[BEGIN]

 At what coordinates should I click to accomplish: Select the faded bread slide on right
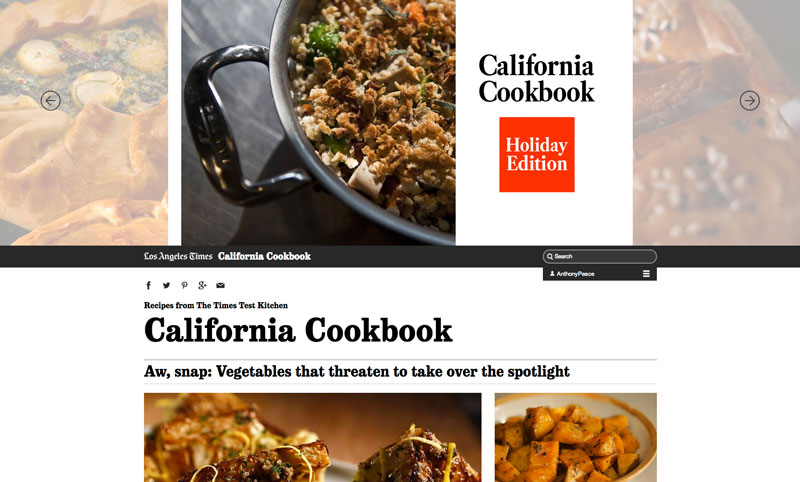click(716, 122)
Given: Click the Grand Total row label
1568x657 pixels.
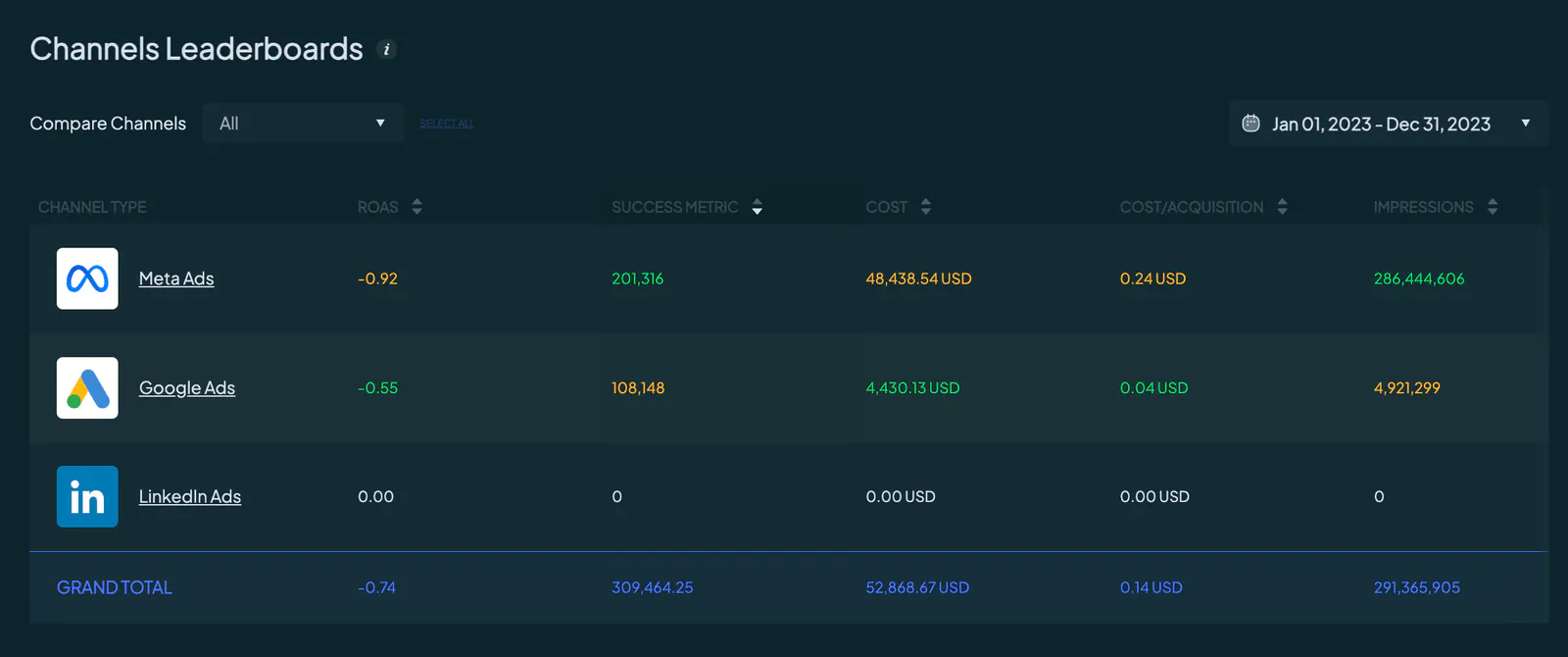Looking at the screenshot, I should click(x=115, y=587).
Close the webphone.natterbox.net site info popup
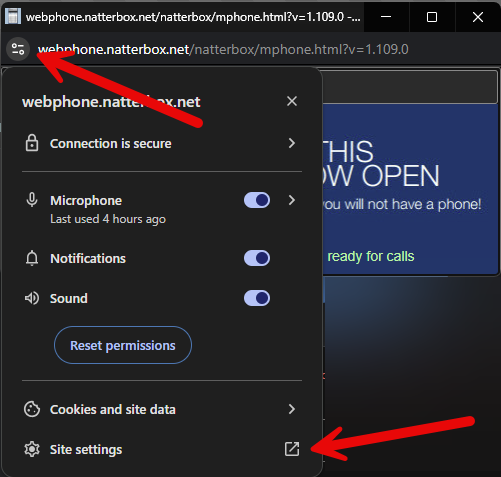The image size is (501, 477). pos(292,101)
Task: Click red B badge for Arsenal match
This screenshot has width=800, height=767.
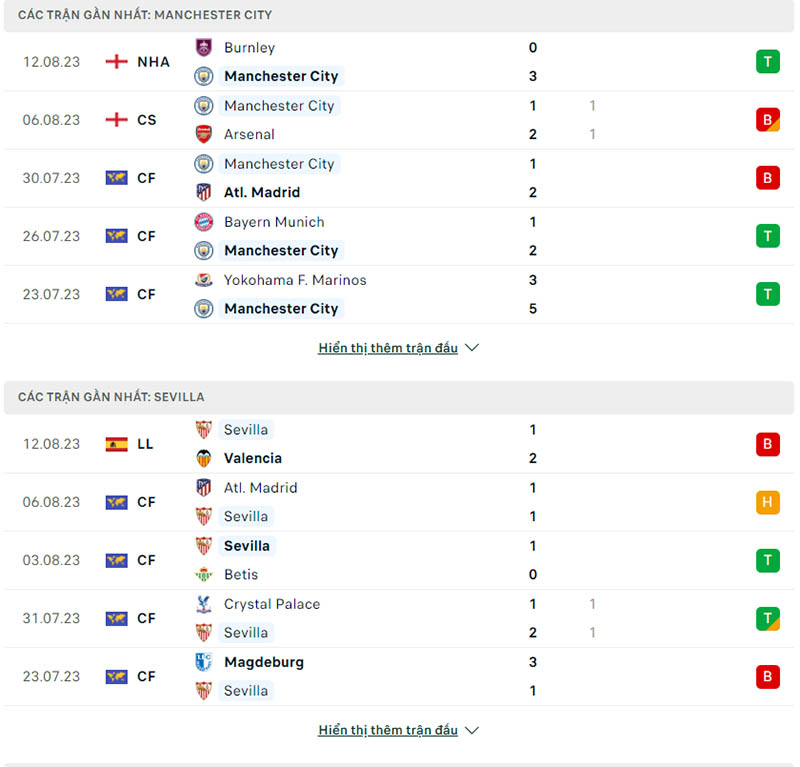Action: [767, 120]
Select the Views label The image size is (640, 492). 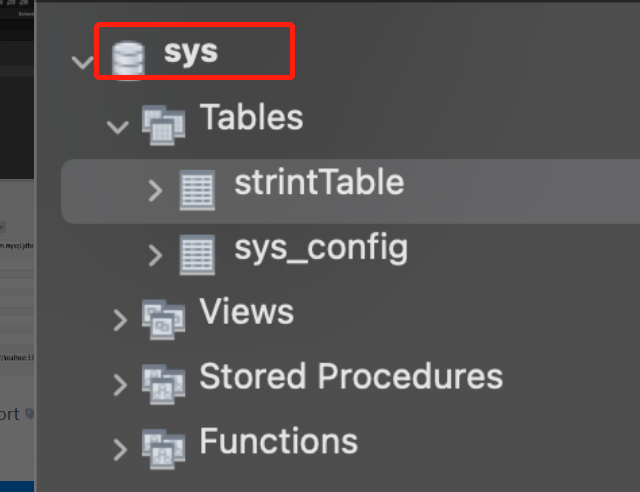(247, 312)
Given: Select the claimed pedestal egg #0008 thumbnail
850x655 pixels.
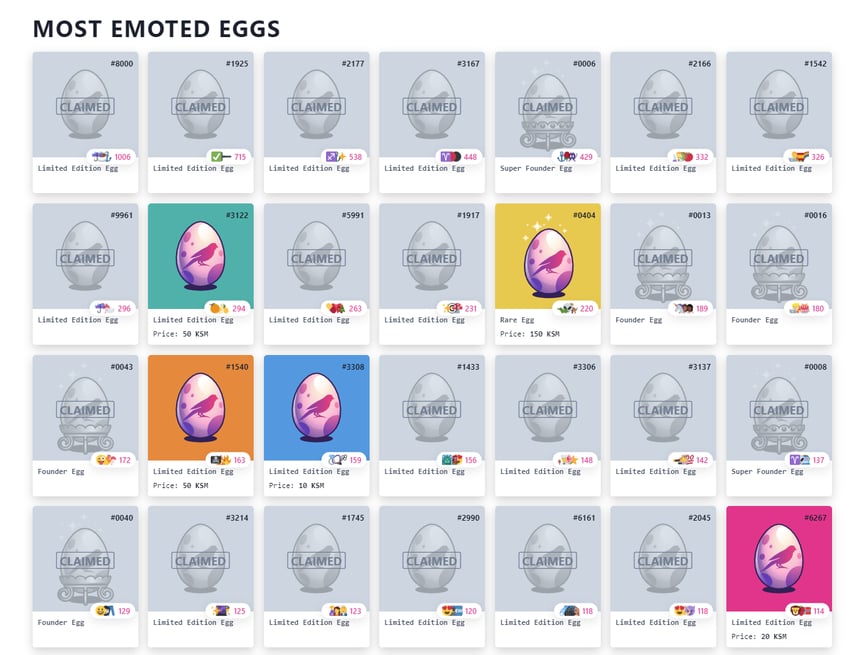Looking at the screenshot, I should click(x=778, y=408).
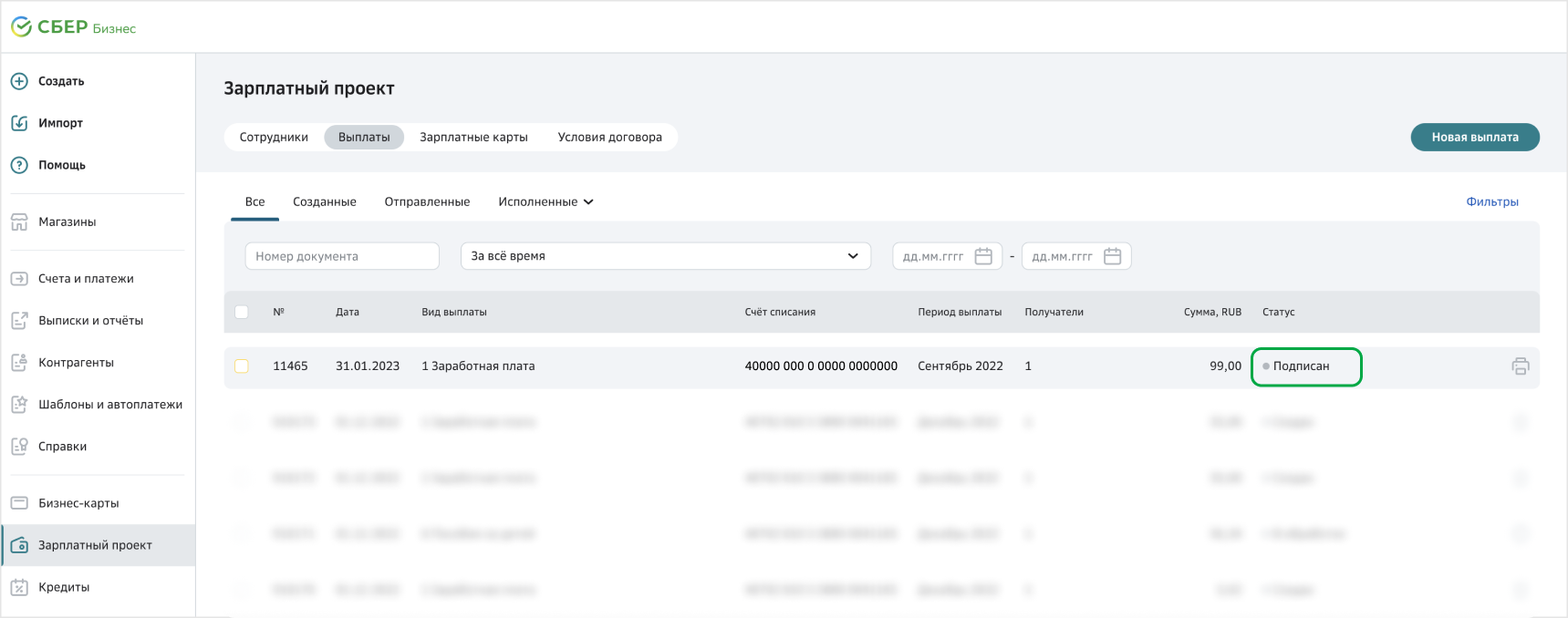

[END]
[BEGIN]

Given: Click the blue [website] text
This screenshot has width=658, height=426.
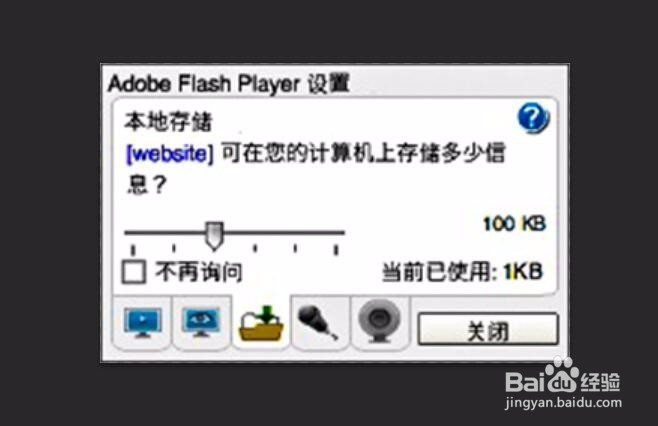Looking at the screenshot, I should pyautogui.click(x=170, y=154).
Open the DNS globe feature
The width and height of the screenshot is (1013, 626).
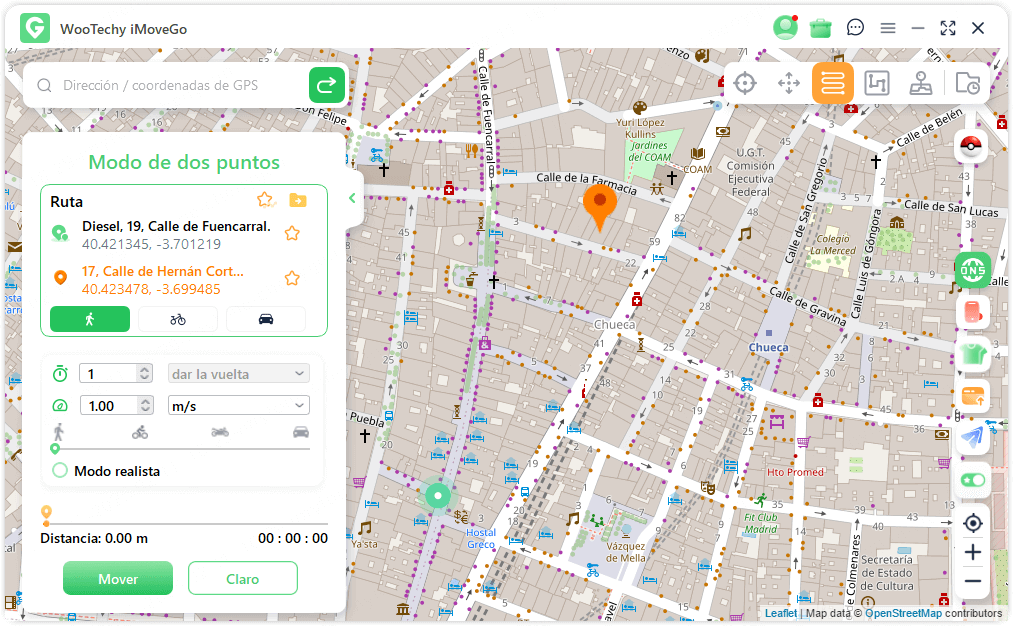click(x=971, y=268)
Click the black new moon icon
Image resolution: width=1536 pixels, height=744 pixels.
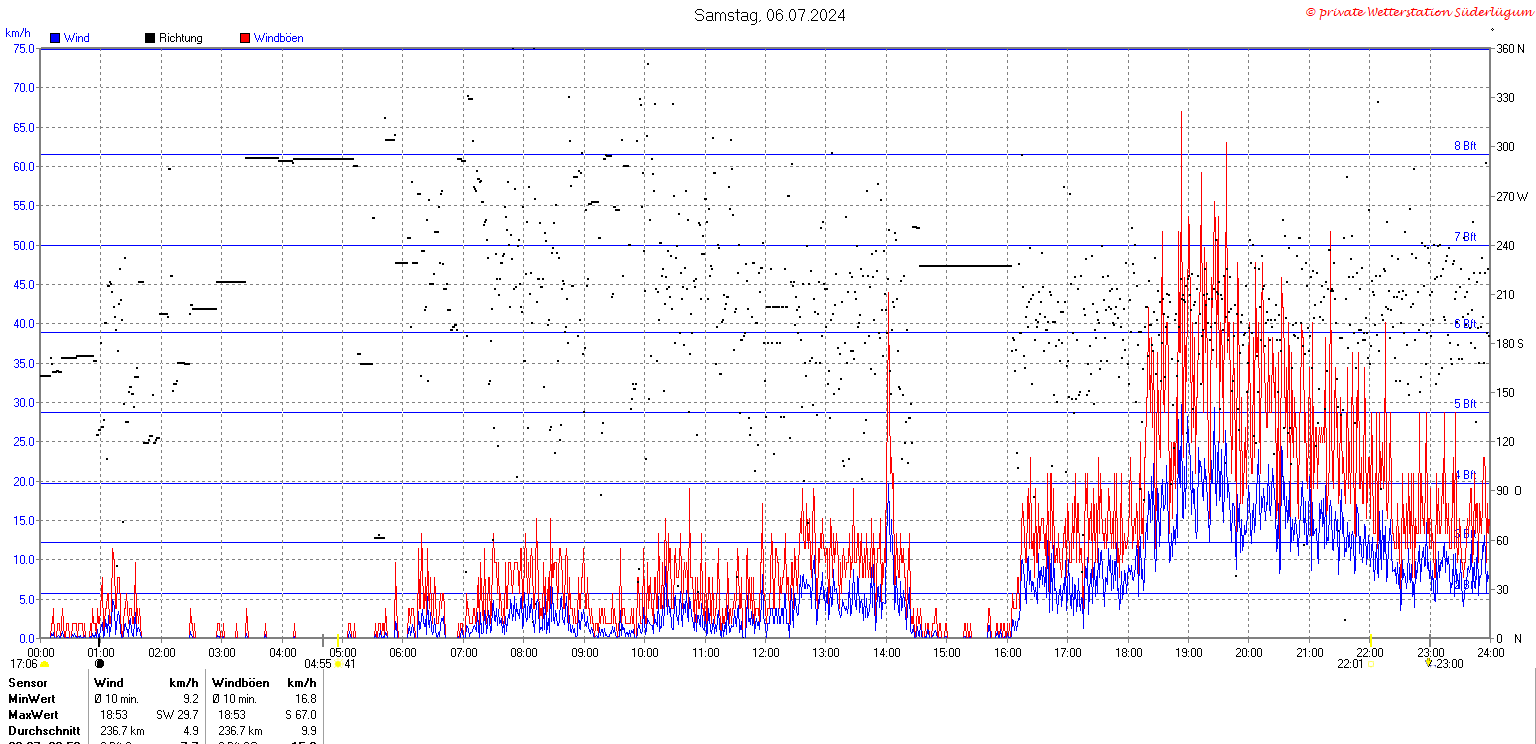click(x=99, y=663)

[END]
[BEGIN]

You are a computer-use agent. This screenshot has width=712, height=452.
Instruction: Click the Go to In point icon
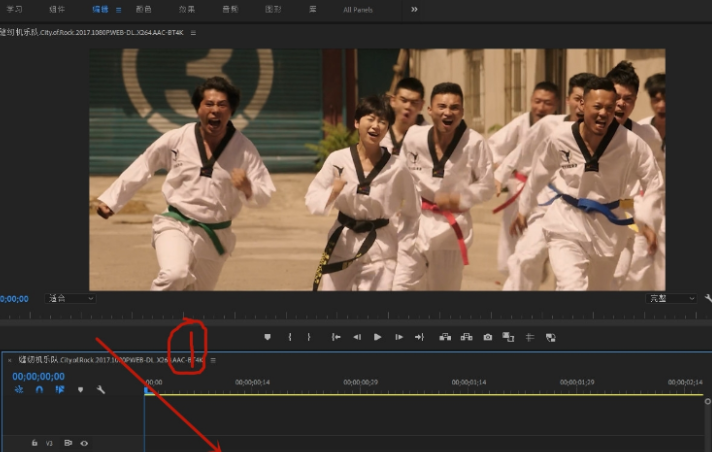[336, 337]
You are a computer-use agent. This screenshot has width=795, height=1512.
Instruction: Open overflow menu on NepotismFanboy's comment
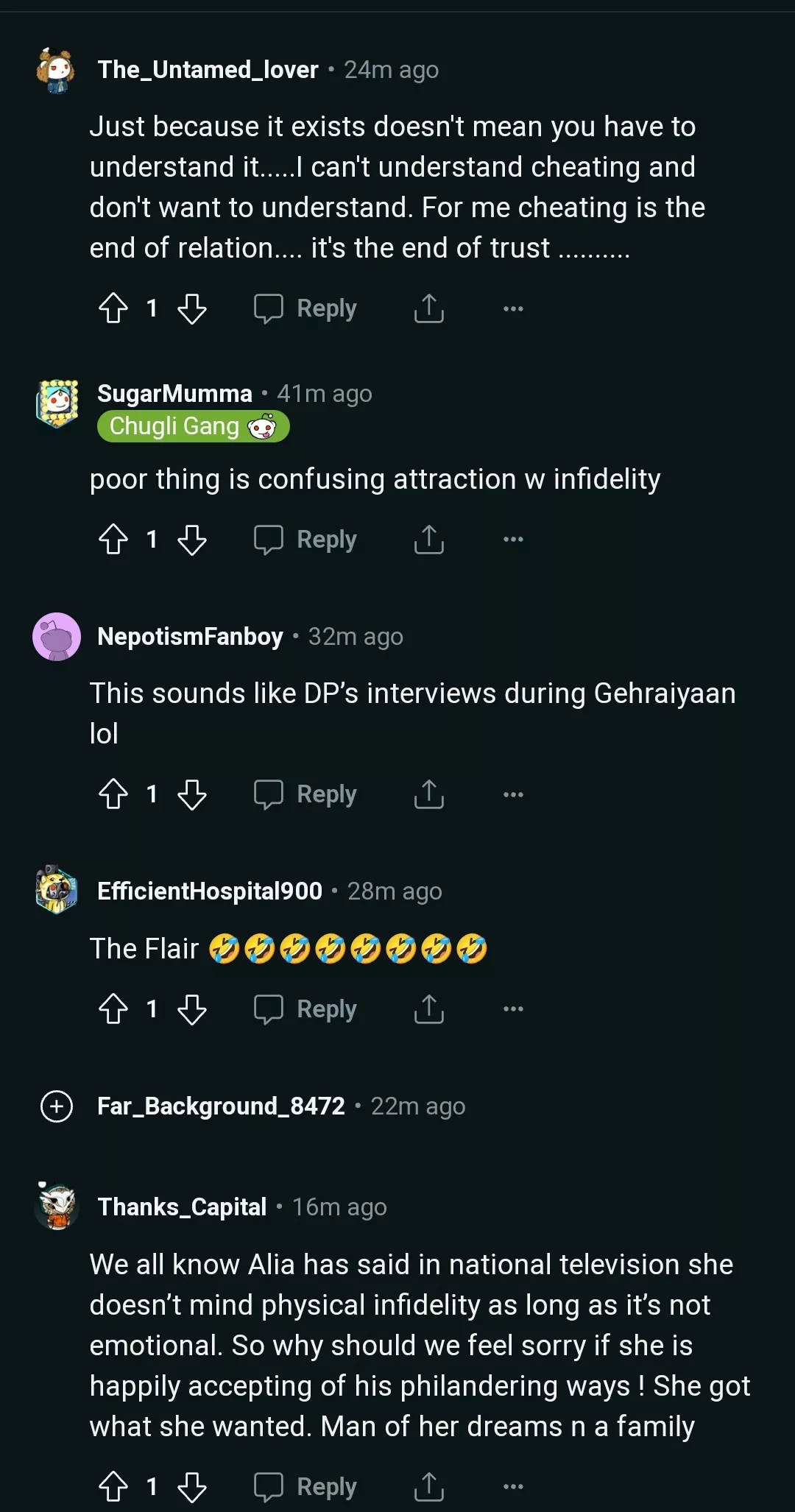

[END]

Written request -
Rewrite the rows starting at the line containing "At what coordinates" and ending at the line containing "The image size is (501, 477). pos(292,101)", swapping "popup" for "window" and changing nothing else. Leave the pictures out of your answer.

Exercise result -
 At what coordinates should I click to accomplish: Select the faded bread slide on right
click(716, 122)
Given: Click the Grand Total row label
1568x657 pixels.
Looking at the screenshot, I should click(x=115, y=587).
Close the webphone.natterbox.net site info window
The image size is (501, 477). pos(292,101)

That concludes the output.